§ Short problem:
Extract each line below that contains the word "size". Only matches with the same capitalization count.

§ Dataset rows:

::::

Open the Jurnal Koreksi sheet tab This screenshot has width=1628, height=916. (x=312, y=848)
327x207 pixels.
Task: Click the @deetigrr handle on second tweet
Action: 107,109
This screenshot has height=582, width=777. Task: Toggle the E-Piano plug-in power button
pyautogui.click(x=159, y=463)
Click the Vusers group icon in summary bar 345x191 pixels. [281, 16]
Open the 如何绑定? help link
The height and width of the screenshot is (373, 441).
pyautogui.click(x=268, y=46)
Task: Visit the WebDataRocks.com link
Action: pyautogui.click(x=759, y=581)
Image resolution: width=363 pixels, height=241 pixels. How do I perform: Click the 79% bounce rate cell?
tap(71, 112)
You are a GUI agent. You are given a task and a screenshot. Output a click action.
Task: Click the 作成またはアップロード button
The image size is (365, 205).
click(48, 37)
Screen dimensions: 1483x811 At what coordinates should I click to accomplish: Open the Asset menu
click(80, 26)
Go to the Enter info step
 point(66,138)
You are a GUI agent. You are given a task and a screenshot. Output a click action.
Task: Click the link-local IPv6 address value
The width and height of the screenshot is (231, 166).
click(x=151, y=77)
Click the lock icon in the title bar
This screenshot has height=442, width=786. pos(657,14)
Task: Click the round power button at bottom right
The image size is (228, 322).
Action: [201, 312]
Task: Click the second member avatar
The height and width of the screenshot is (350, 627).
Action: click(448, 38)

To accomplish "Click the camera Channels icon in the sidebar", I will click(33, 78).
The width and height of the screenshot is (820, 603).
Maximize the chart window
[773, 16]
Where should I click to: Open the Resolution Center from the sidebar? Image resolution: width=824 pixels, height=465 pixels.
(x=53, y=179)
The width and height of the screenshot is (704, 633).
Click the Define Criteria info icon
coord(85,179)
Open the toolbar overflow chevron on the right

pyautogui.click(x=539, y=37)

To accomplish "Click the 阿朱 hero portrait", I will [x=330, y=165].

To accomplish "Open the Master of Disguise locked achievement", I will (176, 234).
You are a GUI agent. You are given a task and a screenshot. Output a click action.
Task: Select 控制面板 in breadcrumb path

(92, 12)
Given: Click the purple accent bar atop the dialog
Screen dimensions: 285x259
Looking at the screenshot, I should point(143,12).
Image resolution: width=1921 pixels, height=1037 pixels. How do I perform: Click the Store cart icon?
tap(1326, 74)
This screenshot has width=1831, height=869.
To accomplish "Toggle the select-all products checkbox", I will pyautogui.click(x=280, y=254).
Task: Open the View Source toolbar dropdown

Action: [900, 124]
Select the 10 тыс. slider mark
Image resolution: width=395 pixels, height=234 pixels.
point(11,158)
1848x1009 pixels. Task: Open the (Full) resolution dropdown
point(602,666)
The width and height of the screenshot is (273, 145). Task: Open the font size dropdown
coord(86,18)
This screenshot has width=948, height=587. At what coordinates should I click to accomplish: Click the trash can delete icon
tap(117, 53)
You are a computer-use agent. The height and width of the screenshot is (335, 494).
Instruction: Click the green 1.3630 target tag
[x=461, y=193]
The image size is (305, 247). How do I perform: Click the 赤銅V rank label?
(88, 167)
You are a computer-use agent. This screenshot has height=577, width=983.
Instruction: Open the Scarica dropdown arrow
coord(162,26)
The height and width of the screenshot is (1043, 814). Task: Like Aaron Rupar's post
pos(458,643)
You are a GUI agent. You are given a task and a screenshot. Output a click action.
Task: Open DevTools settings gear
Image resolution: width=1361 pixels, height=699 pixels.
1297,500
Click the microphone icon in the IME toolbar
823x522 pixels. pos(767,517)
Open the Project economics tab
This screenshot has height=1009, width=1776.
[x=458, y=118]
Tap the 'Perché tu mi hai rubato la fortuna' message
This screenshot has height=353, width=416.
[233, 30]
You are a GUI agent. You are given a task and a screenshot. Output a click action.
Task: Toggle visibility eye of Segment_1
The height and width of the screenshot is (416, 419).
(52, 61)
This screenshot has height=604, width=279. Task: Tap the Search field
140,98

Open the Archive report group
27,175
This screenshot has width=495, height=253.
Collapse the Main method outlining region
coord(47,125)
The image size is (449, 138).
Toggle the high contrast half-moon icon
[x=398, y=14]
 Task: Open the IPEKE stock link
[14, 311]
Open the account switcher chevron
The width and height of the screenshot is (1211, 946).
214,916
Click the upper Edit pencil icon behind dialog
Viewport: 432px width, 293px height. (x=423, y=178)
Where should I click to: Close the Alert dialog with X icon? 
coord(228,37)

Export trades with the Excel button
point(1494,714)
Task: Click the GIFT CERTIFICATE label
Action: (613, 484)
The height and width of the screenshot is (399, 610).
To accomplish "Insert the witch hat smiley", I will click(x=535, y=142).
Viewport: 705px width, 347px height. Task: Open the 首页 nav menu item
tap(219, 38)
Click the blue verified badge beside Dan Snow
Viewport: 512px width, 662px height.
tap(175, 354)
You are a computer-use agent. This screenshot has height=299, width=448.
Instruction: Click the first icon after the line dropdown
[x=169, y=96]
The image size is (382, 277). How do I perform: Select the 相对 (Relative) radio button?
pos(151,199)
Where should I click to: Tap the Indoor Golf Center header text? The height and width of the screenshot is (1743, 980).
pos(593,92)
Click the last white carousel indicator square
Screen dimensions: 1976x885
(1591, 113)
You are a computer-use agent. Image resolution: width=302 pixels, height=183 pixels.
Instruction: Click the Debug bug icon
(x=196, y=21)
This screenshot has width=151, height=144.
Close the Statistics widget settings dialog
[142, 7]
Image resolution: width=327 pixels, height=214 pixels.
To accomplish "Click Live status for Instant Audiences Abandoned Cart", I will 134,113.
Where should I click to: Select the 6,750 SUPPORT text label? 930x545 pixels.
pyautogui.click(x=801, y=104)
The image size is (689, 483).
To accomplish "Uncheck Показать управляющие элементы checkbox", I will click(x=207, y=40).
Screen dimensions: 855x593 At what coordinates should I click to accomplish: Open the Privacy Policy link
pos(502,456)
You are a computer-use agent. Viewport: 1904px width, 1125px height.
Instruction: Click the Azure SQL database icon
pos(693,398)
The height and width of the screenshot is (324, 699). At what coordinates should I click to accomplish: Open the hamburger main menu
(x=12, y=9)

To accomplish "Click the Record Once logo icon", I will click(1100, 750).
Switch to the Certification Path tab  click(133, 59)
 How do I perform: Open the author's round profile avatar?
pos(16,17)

::::

§ The response:
The image size is (365, 205).
The image size is (228, 322).
The width and height of the screenshot is (273, 145). Task: Open the font size dropdown
The image size is (305, 247). How do I perform: Click the 赤銅V rank label?
The image size is (449, 138).
The image size is (382, 277). How do I perform: Select the 相对 (Relative) radio button?
The image size is (689, 483).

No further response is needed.